A little context. I arrived as a new Assistant Professor in Educational Technology at the University of Ottawa last fall. For years, at Michigan State University, where I did my PhD and then managed graduate certificate programs in Educational Technology and Online Teaching and Learning, I had access to an institutional account that also gave access to a Google Drive — but at UO this year, I have not. And, at the beginning, I felt a little confused because my process wasn’t possible using an institutional account. At MSU, I used Google Drive extensively to manage my courses, to gather data through Google Forms, and in particular to provide ongoing feedback to students in my courses. My use of Google Docs to provide individual feedback to students emerged largely from work in the Master’s of Educational Technology program there — with Alison Keller, Bill Marsland, Melissa White, and Leigh Graves Wolf, we developed documents for our online courses called Evaluation Notebooks. The Evaluation Notebook is just a simple Google document that includes all of the assignments, due dates and assessment criteria for each assignment that students will complete during the course. Here are a couple of examples:

Evaluation Notebook for an MSU course in Technology Integration: CEP 810 

Evaluation Notebook for a UOttawa Graduate Course in Technology and Learning: EDU 5287

At the start of the semester, I make a copy of the Evaluation Notebook (ideally, using Doctopus OR Google Classroom) for each of my students. (HT to Sean Sweeney for telling me about Doctopus.)

This document is shared privately between instructor and student — it is not open or public in any way. Yes, it is on the cloud and therefore open to the US Patriot Act — it could be requisitioned by the US Government. However, the nature of the communications in those documents is focused entirely on the work that students do. The questions are about how to frame ideas related to the course, learning resources of value, how to improve a draft of written work etc. — evidence, frankly, of deep engagement in a learning process. The data is not sensitive in the ways that health information is sensitive; or information about criminal activity, or trauma, or experiences that are deeply emotional and personal. For this reason, I feel that the advantages of the cloud as a pedagogical space far outweigh the risks of an information “hack” to the student, or to me.

Okay — so to the present. I asked around about getting access to Google Drive through an institutional email at UOttawa last fall. The answer, for Faculty, was no. Students have institutional gmails — but faculty do not. The institutional agreements with Google do not extend to Faculty. Our email is managed differently because of the higher levels of security required for Faculty communications. This, I completely understand — and yet, in Education, where Google Classroom, Google Drive, Google Apps are so widely used in contexts of schooling — access to the Google suite of tools is pedagogically fundamental today. I cannot prepare teacher candidates for the realities of their workplace environments without having prepared them, at the very least, to use Google applications in their teaching.
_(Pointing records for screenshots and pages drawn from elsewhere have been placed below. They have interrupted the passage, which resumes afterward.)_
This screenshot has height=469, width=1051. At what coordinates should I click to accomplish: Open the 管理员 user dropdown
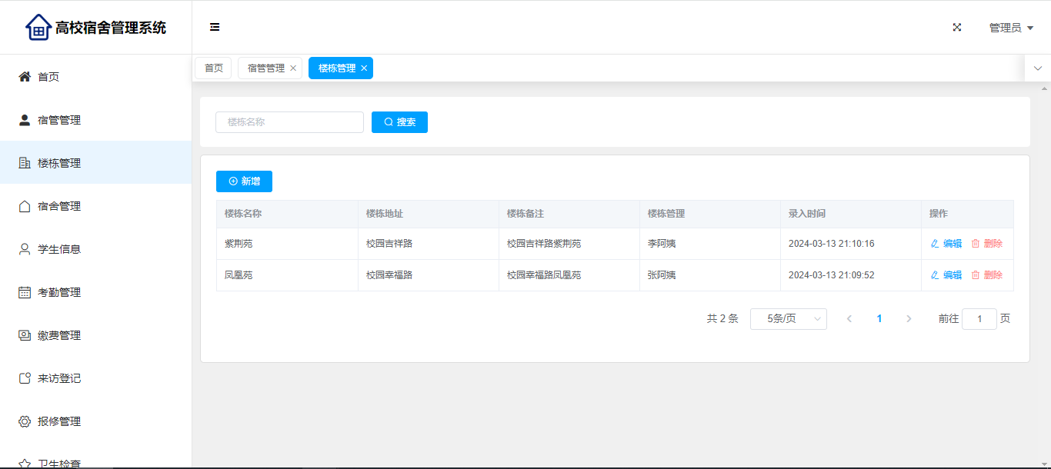pyautogui.click(x=1010, y=28)
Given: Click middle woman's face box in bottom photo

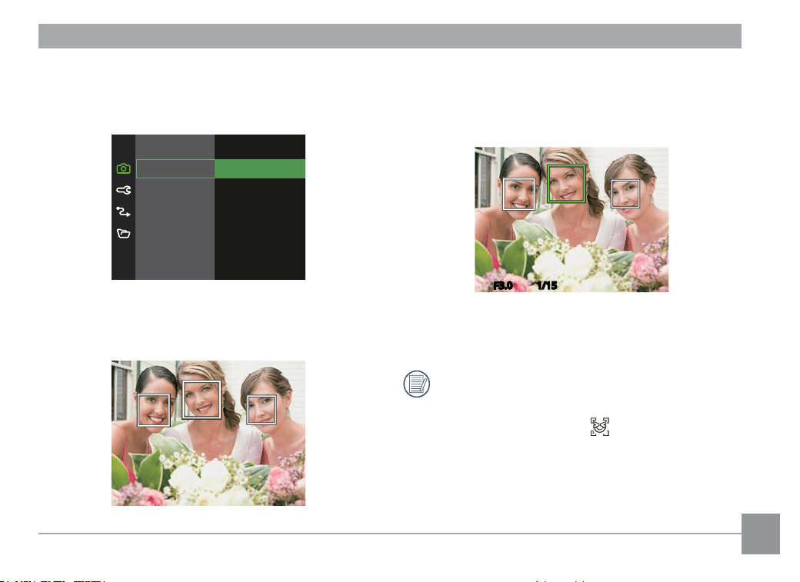Looking at the screenshot, I should (x=202, y=400).
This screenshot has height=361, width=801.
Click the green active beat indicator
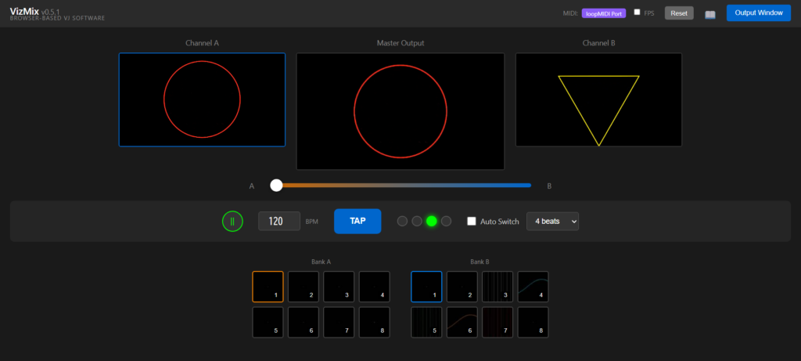(x=431, y=222)
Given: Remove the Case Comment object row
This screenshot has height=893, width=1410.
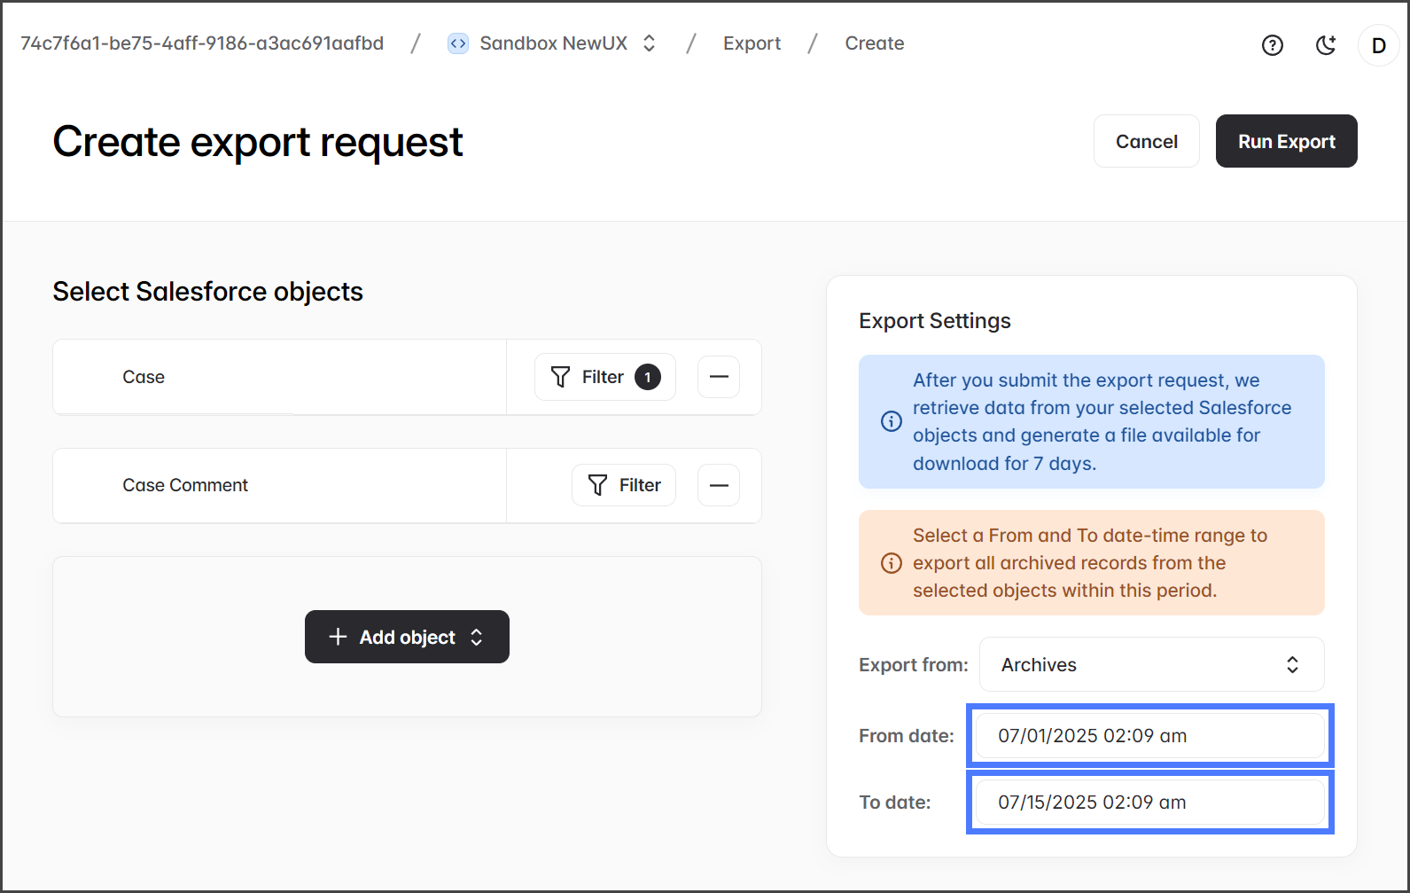Looking at the screenshot, I should [x=719, y=485].
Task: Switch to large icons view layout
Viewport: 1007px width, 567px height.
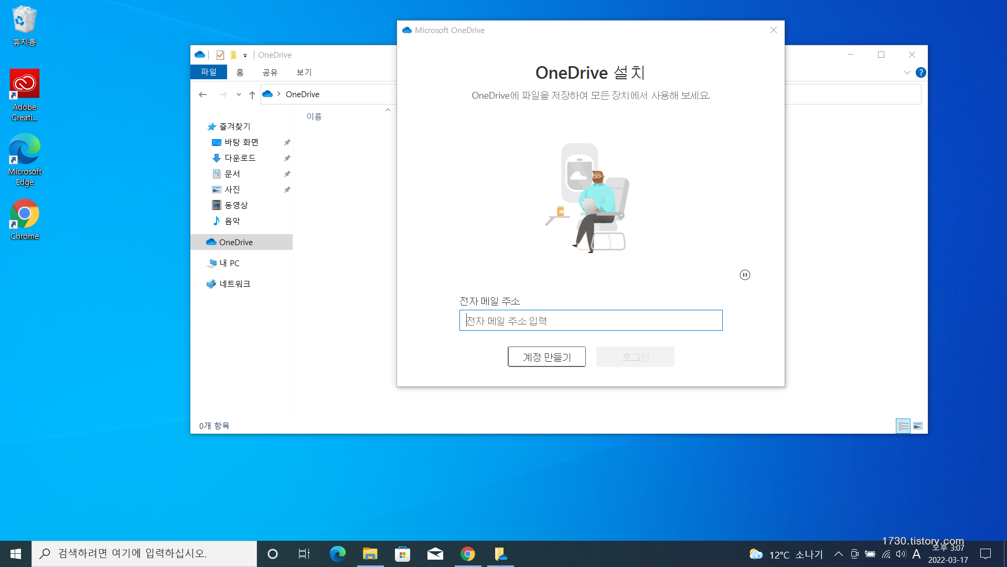Action: 918,426
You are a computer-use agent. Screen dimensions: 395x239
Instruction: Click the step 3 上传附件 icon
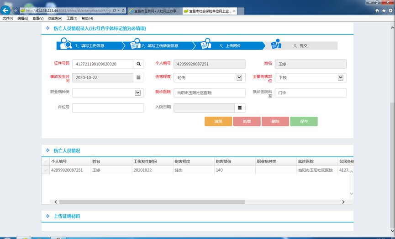coord(205,45)
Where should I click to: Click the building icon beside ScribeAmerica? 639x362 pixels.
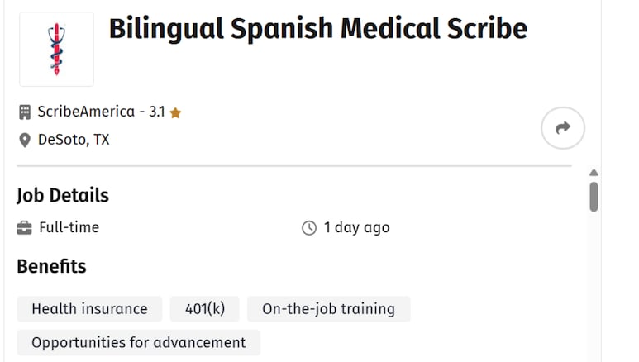25,112
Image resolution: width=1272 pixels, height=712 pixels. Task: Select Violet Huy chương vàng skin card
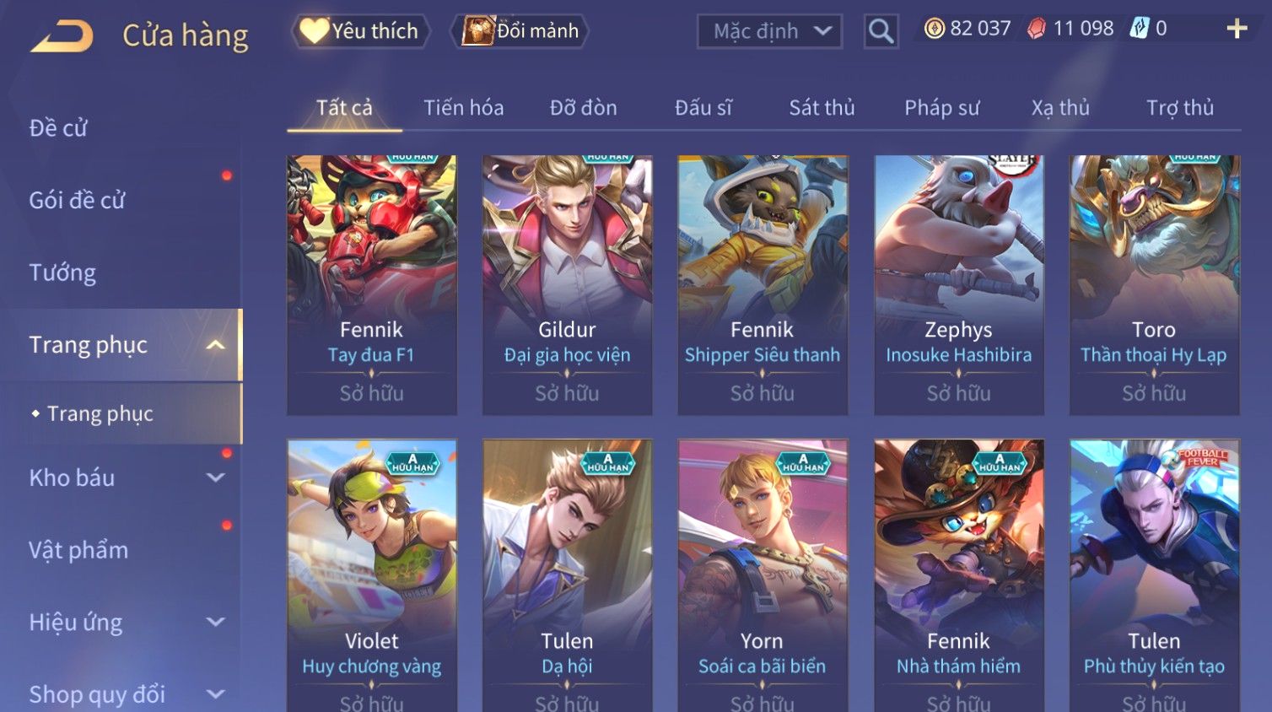tap(371, 575)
So, I tried again. I just kept on presenting my case to each level of administration, responsible for technology infrastructure at the University and today, in a meeting with some incredibly forward-thinking colleagues in Teaching and Learning Services, I received confirmation that the University is prepared to explore the possibility of a pilot initiative, starting this winter, with institutional Google Accounts for Faculty! Even though the answer had been no, no, and no again (and other colleagues had tried and received the same no response) finally, finally, the ideas were heard!

bitmoji_YESSo, although agreements will still need to be negotiated, I am feeling incredibly optimistic about a new frontier in technology policy and integration for pedagogy in the Faculty of Education. I’m also feeling really happy to have met people here at the University of Ottawa who understand our needs in the Faculty of Education and who share a vision for what is possible when we work together to support student learning.

More to come on this project and its impact!